**What to do:**
Reproduce the lines below verbatim, starting with the line that contains "The width and height of the screenshot is (800, 572)." and continuing through the final line. Omit the pictures from your reproduction.

········

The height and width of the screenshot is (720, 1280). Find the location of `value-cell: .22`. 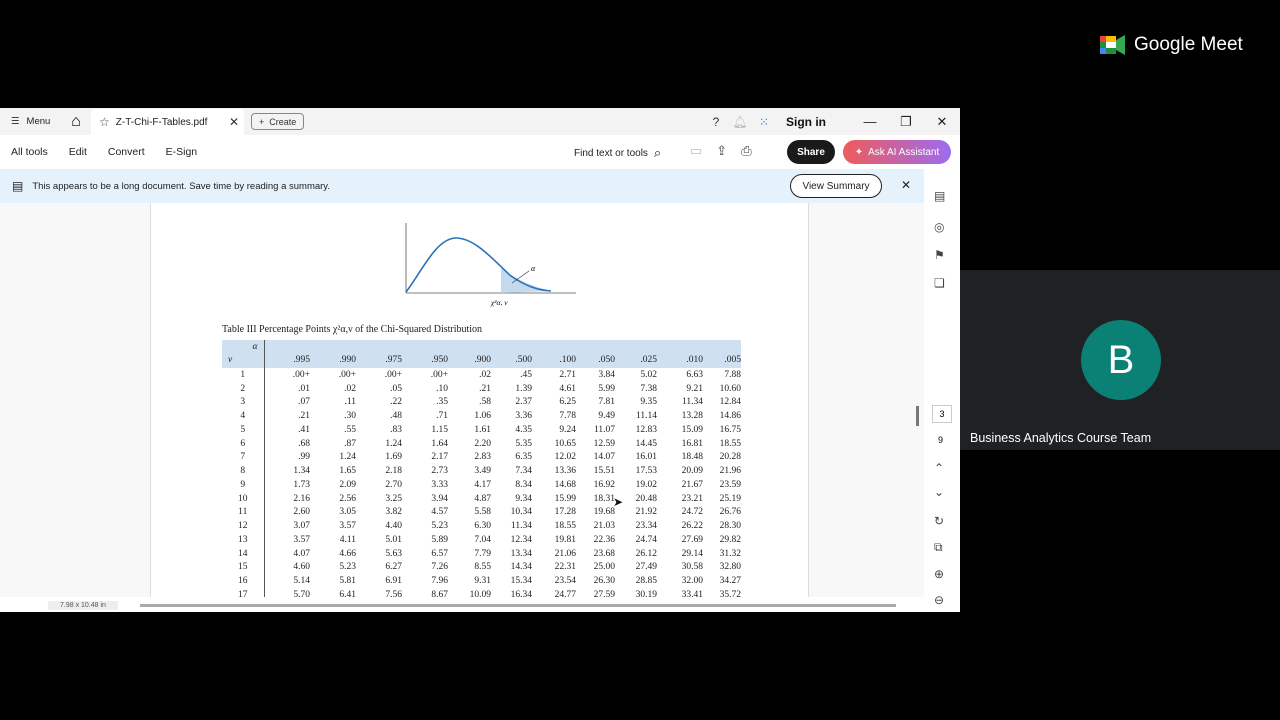

value-cell: .22 is located at coordinates (396, 402).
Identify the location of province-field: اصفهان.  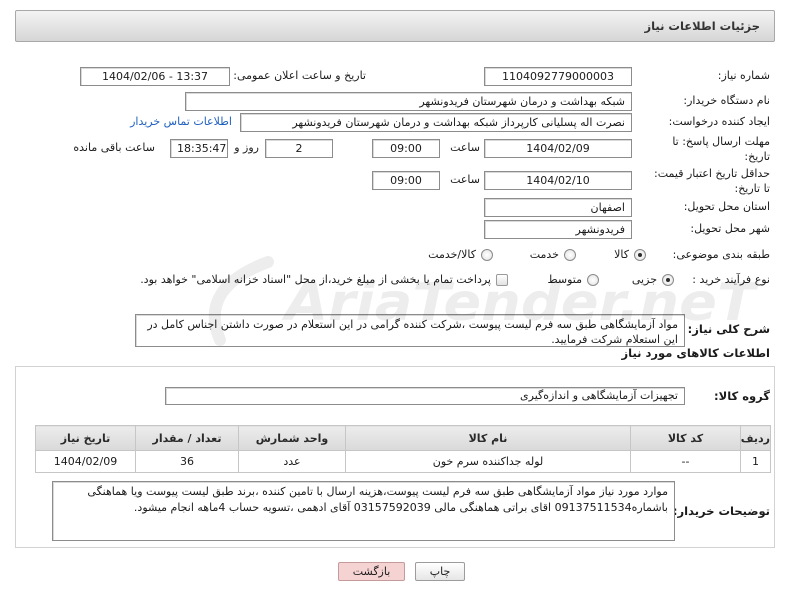
(558, 208).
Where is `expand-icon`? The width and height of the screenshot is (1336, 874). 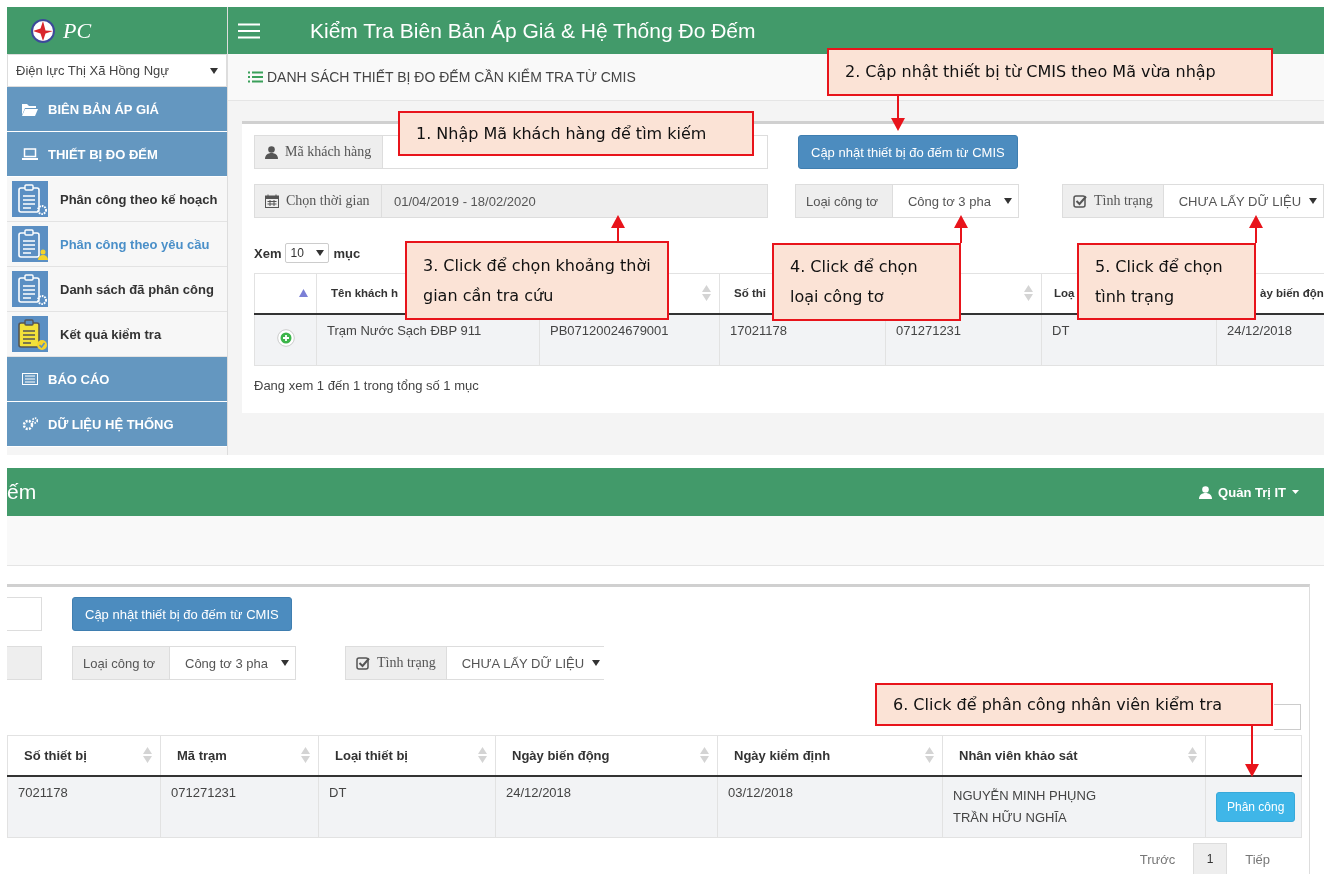
expand-icon is located at coordinates (286, 338).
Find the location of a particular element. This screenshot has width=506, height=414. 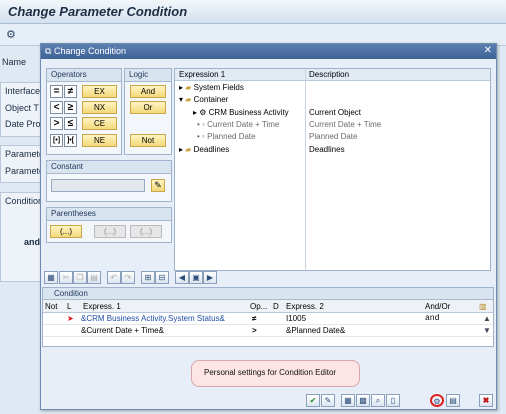

close-icon: ✕ is located at coordinates (488, 50).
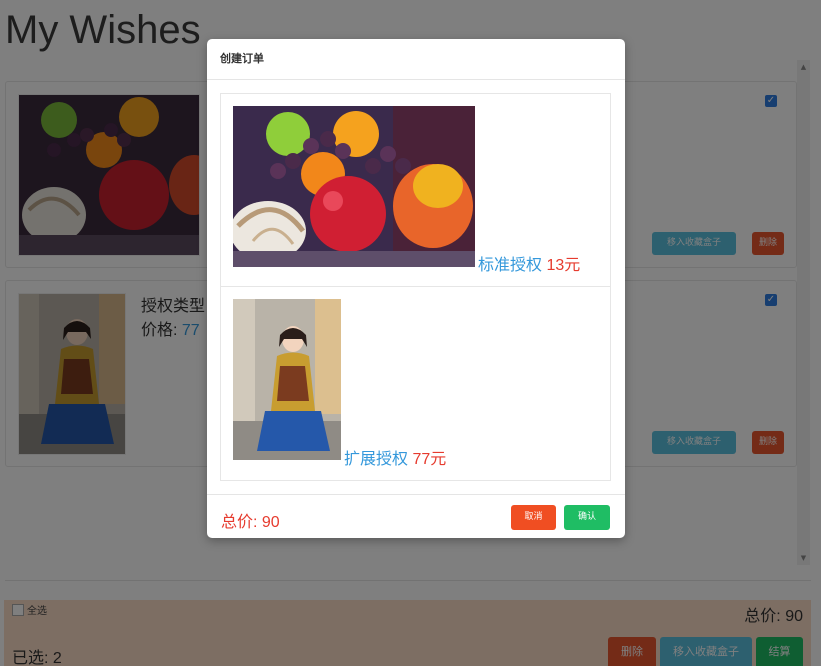  I want to click on order-item-label: 扩展授权 77元, so click(395, 457).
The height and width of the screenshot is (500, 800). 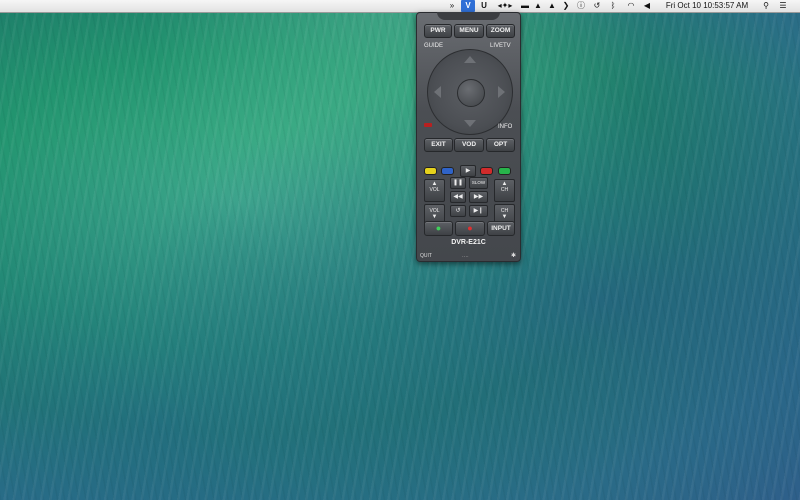 I want to click on volume-icon: ◀, so click(x=647, y=6).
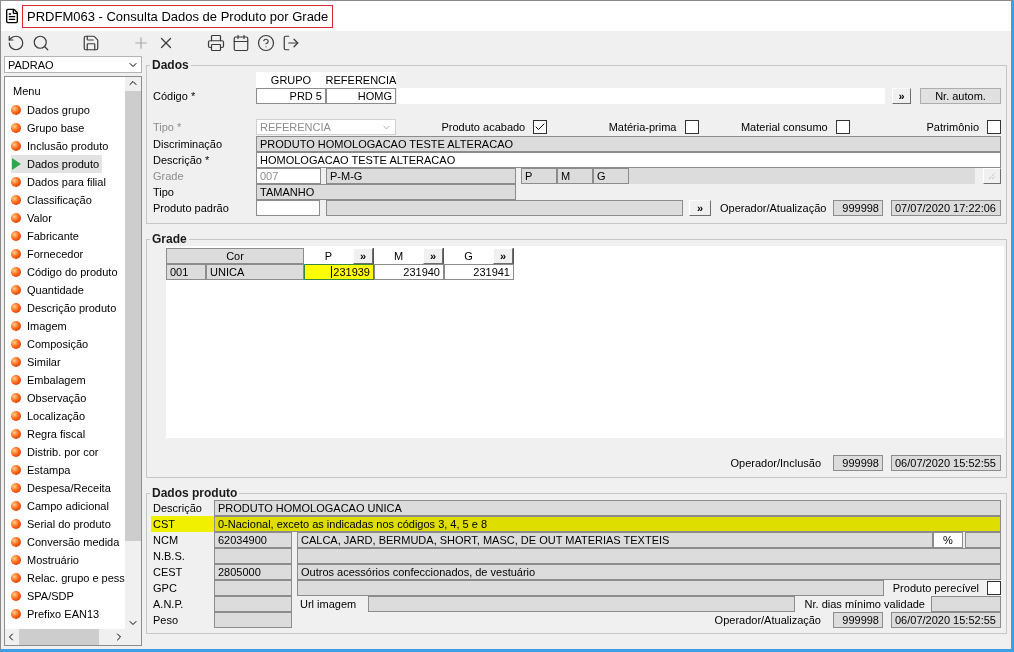 The height and width of the screenshot is (652, 1014). What do you see at coordinates (168, 572) in the screenshot?
I see `field-label: CEST` at bounding box center [168, 572].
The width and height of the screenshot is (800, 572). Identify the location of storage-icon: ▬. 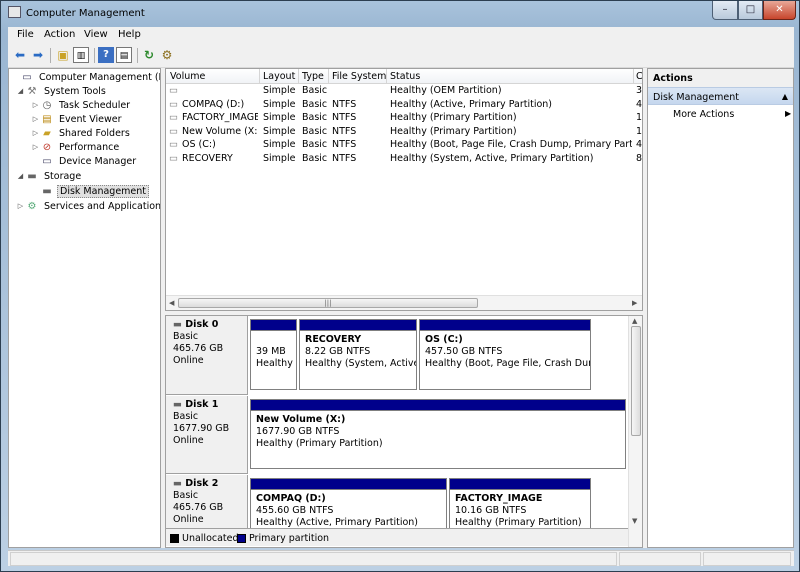
(32, 176).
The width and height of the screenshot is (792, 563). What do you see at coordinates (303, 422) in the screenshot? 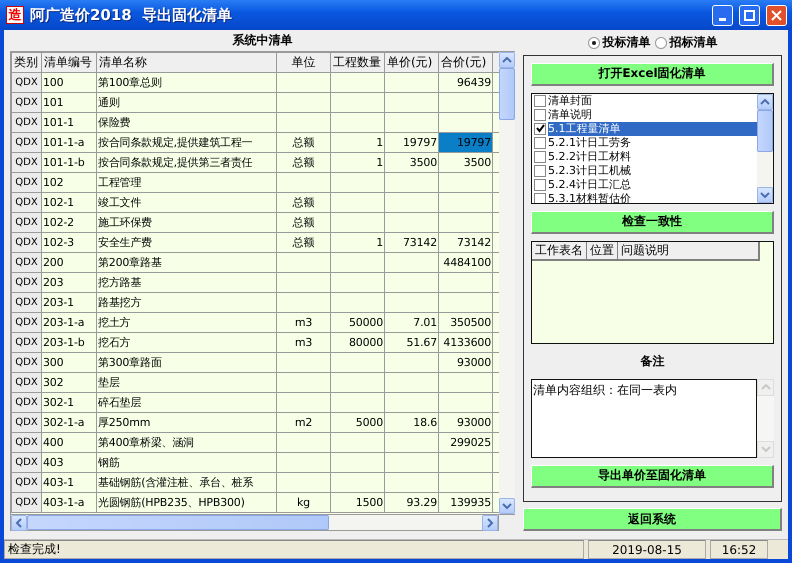
I see `table-cell: m2` at bounding box center [303, 422].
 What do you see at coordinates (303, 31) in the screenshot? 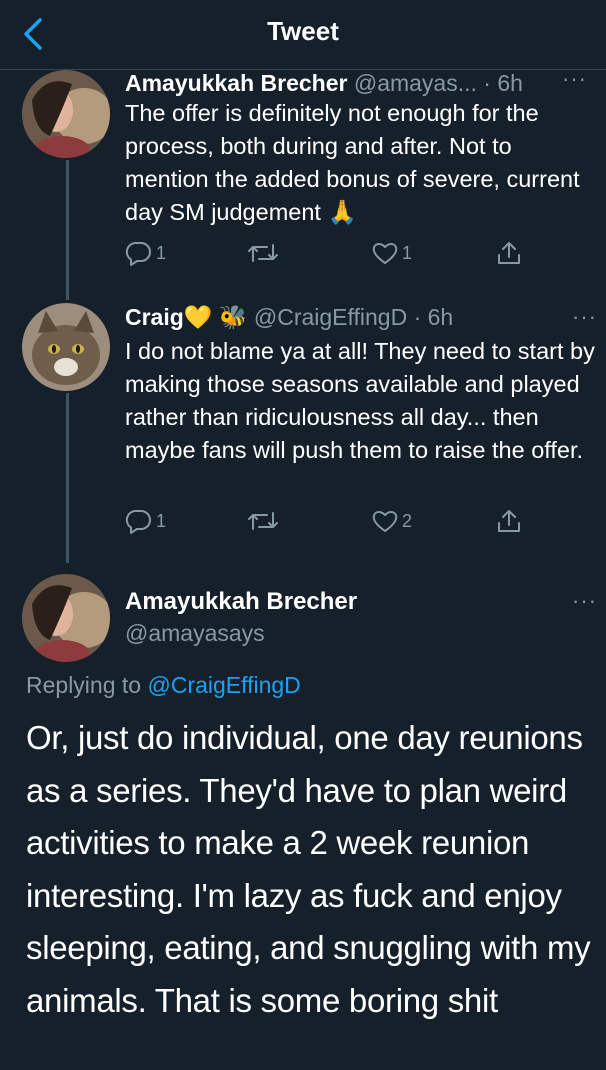
I see `page-title: Tweet` at bounding box center [303, 31].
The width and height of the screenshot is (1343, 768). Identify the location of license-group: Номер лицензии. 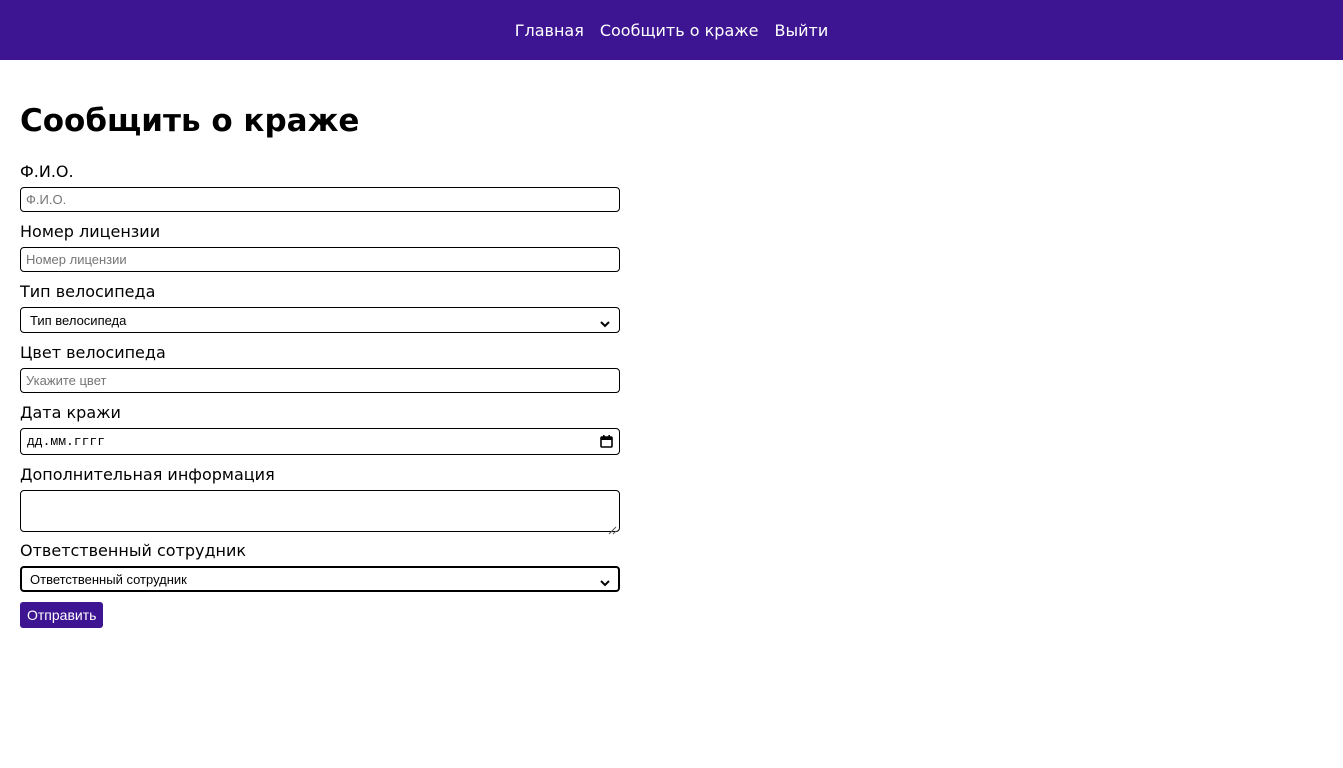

········

**Answer to the exercise:**
The width and height of the screenshot is (800, 572). Identify the location of storage-icon: ▬. 
(32, 176).
The width and height of the screenshot is (792, 563). What do you see at coordinates (303, 422) in the screenshot? 
I see `table-cell: m2` at bounding box center [303, 422].
 What do you see at coordinates (303, 31) in the screenshot? 
I see `page-title: Tweet` at bounding box center [303, 31].
The width and height of the screenshot is (1343, 768). Identify the location of license-group: Номер лицензии. 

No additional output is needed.